Top of Text excerpt
- #36
cesiumfrog
- 2,010
- 5
brewnog said:If you had no forces resisting movement (impossible), and some kind of hypothetical engine which does not rely on the laws of physics to make it go (impossible), then the car would keep accelerating until relativistic effects take their course. It's meaningless to even consider such a scenario. [emphasis added]
russ_watters said:it doesn't consider the mass of the drivetrain and leaving that mass off is just as big of a sin as leaving the mass of the car out. An "ideal situation" never leaves out such an important factor.
Physicists are normally reductionists. That means applying a strategy of "divide and conquer" in order to understand complex systems.
It isn't wrong, meaningless, nor sinful, to ask how a vehicle would behave without friction (and/or with an "ideal" transmission). To the contrary, a good first step in understanding any phenomena is to isolate the cause.
Bottom of Text excerpt
Top of Available data
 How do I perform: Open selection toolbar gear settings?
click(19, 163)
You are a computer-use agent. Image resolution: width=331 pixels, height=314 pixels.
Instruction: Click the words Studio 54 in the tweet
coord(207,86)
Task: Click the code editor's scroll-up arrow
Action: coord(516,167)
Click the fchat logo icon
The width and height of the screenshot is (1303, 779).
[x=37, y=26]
Bottom of Available data
Top of Available data
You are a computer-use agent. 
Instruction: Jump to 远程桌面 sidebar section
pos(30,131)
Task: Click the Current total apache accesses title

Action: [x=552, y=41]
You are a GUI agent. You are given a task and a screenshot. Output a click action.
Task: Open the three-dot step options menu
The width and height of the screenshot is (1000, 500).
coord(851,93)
Bottom of Available data
Top of Available data
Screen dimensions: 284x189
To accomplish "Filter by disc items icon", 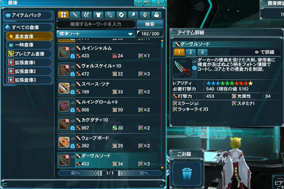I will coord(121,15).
Bottom of Available data
Questions:
1 – In the forum post on idealized car acceleration, what does the writer say being reductionists means for physicists?
2 – Resume the forum post on idealized car acceleration, starting right after its last sentence.

Numbered responses:
1 – It means applying a strategy of "divide and conquer" to understand complex systems.

2 –
Perhaps you could imagine a biologist taking a different approach: group cars according to high and low top speed, then survey whether the faster ones use different fuels, lighter engines, more horsepower, or brighter paint. This process will indeed uncover the parameters that should be optimised to achieve a (local) maximum in performance, but it doesn't build an understanding of why, whereas the typical physicist's approach aims even to deducing parameterisation of the global maximum.